A elucidação dos mecanismos de resistência em biofilmes é o primeiro passo para a otimização das terapias, ora pelo uso de terapias antifúngicas clássicas como por exemplo, o bloqueio do cateter com antimicrobianos/antissépticos e o uso de cateteres impregnados com antibióticos, ora pelo emprego de terapias com combinação de drogas (SARDI et al., 2013). Uma vez que ocorram infecções relacionadas a cateteres, o procedimento clínico atual é a remoção do dispositivo e a administração de antifúngicos com ação sistêmica. No entanto tem se verificado uma redução da quantidade de células em biofilme de C. albicans formado em cateter vascular central quando tratado com caspofungina usada como uma solução de bloqueio durante o tratamento (SHUFORD et al., 2006). Essa estratégia pode ser adotada em pacientes com candidemia clinicamente estáveis para evitar substituição intravascular do cateter (CATEAU; RODIER; IMBERT, 2008).

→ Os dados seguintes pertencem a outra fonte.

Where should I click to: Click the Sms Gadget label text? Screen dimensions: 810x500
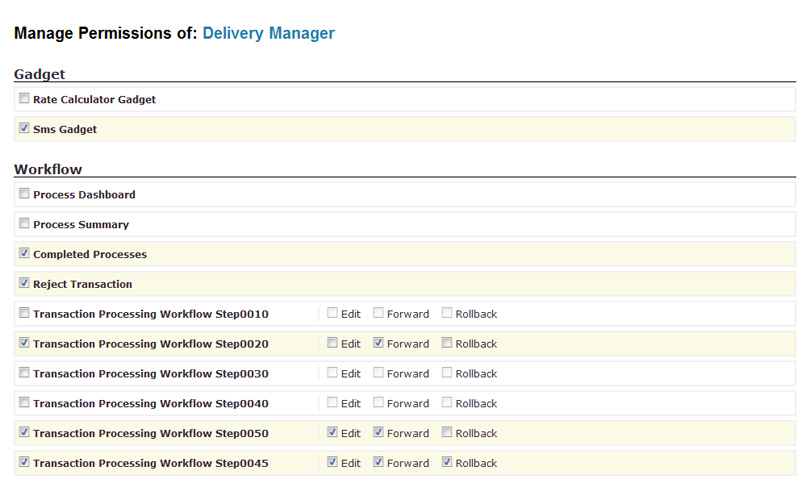[x=65, y=130]
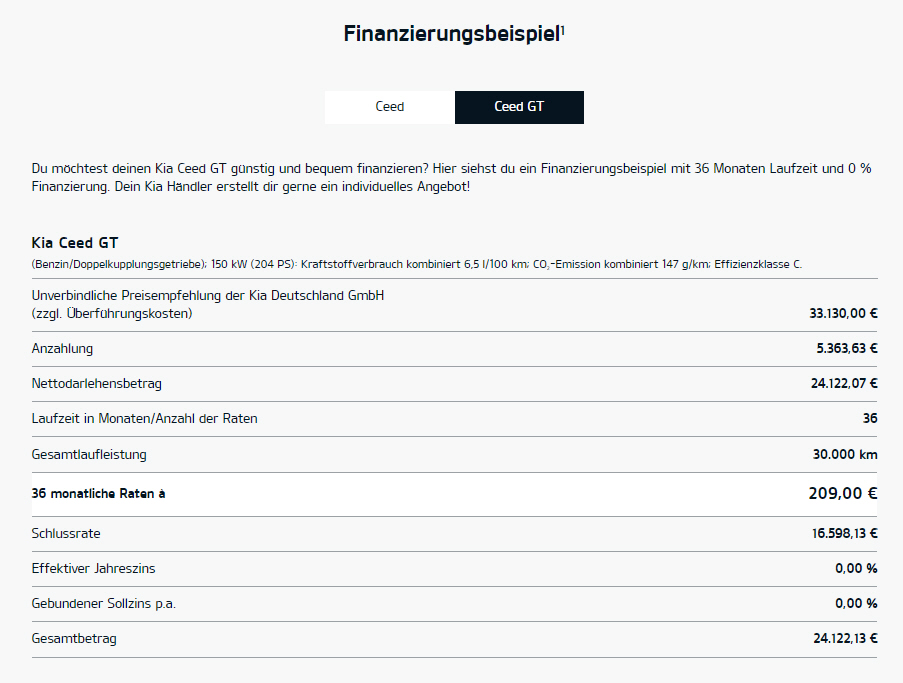Screen dimensions: 903x683
Task: Switch to the Ceed tab
Action: (x=390, y=107)
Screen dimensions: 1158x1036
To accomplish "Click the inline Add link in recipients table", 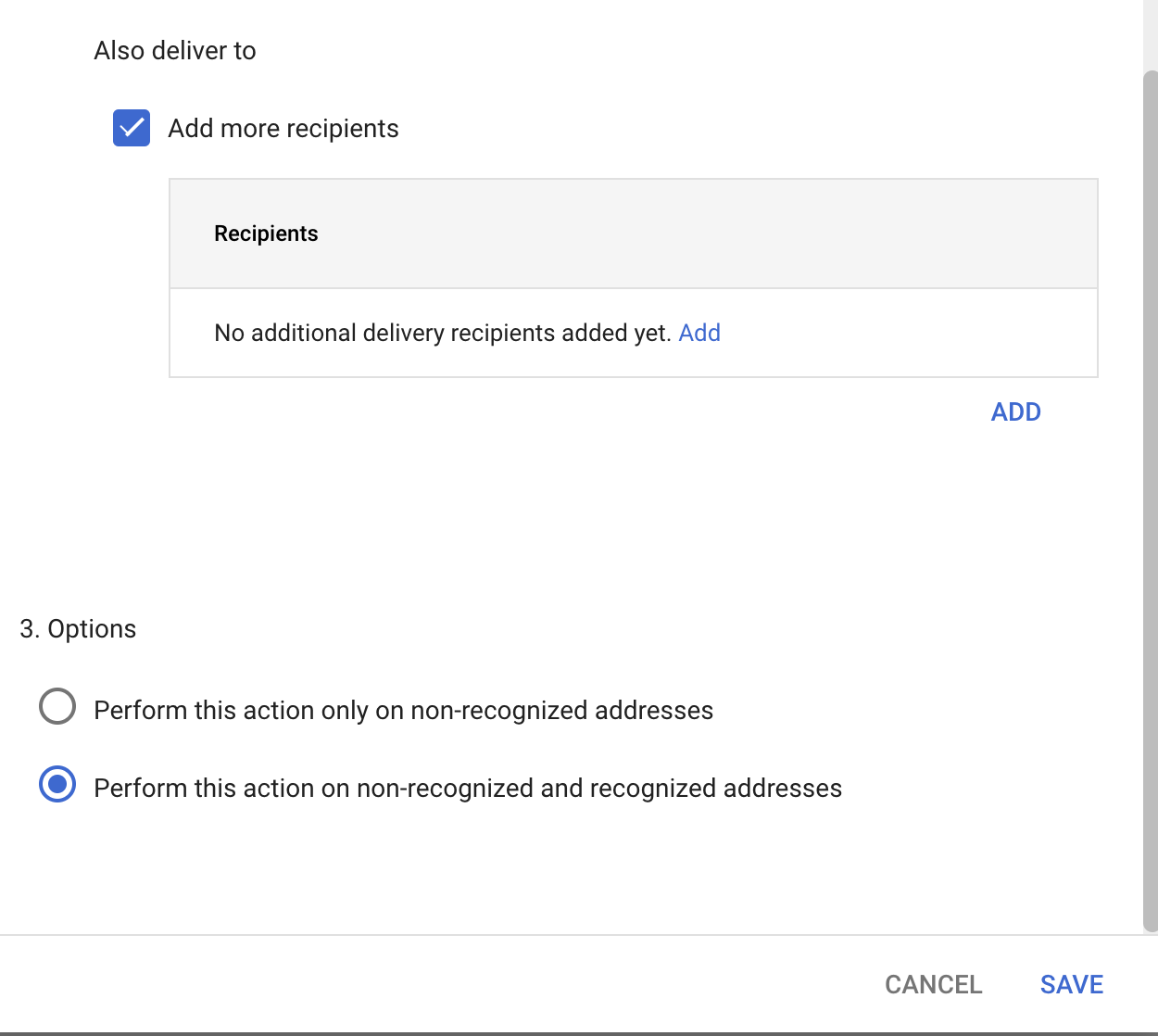I will [x=699, y=333].
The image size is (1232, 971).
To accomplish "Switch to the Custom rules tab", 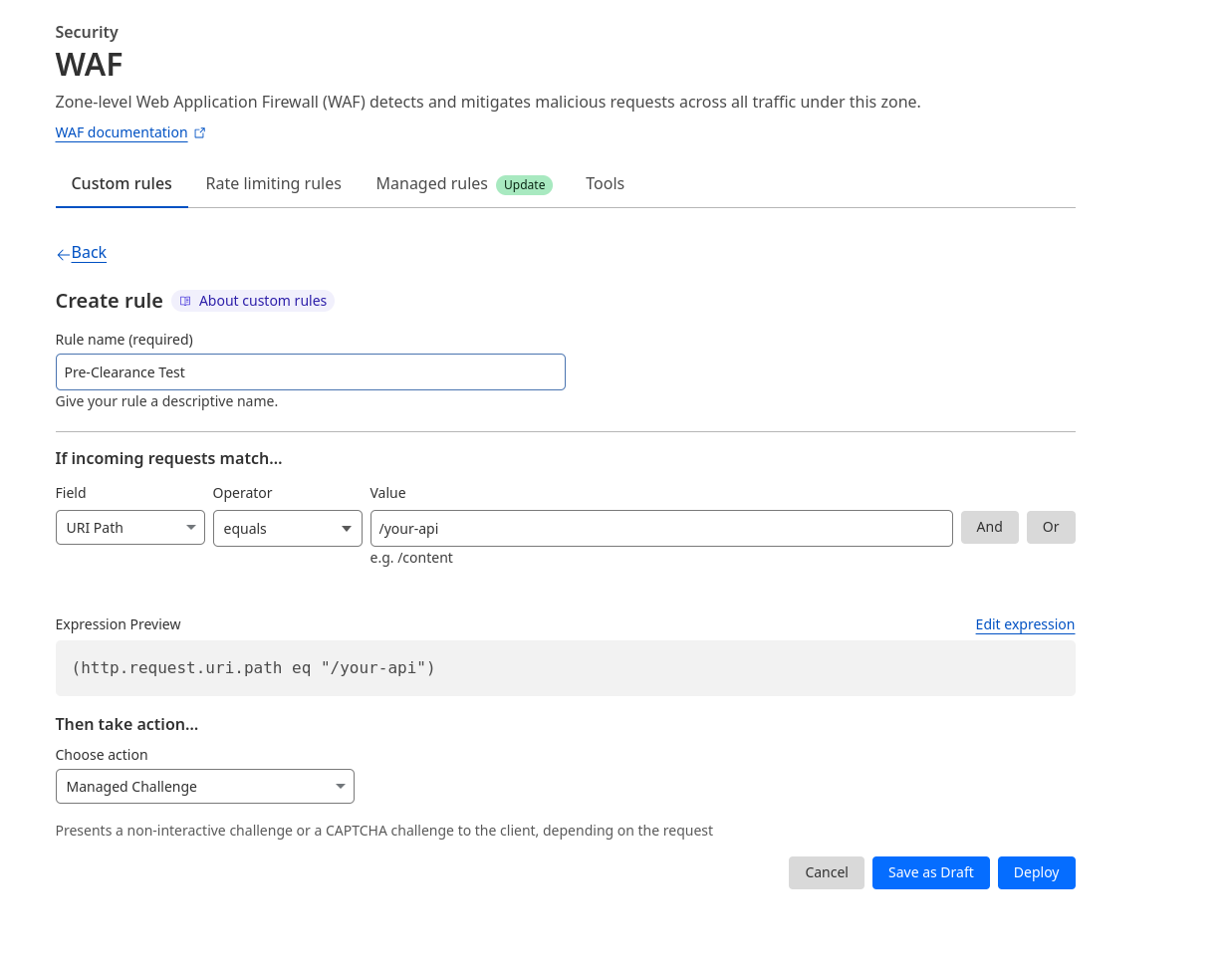I will click(122, 183).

Para o tratamento de infecções causadas por biofilmes, as equinocandinas, a anfotericina B e suas formulações lipídicas têm demonstrado eficiência tanto in vitro (CATEAU; RODIER; IMBERT, 2008; RAMAGE et al., 2013) quanto in vivo (MUKHERJEE et al., 2009). No entanto, os derivados azólicos, os análogos da pirimidina, alilaminas e as formulações clássicas de poliênicos, como a nistatina, não vêm apresentando atividade eficaz contra biofilmes fúngicos (MONTEIRO et al., 2013). Para superar a ineficácia dessas drogas,

alguns pesquisadores têm se dedicado em avaliar o efeito sinérgico entre várias classes de medicamentos, como antifúngicos, antibacterianos, analgésicos, imunossupressores, entre outros. Exemplos dessas combinações são encontrados com frequência na literatura científica: associação entre fluconazol e doxiciclina (GAO et al., 2013), combinação entre anfotericina B e aspirina (ZHOU et al., 2012), combinação de caspofungina e o analgésico/anti-inflamatório diclofenaco (BINK et al., 2012) e a sensibilidade de biofilmes de C. albicans a diferentes antifúngicos e o medicamento imunossupressor ciclosporina (SHINDE et al., 2012).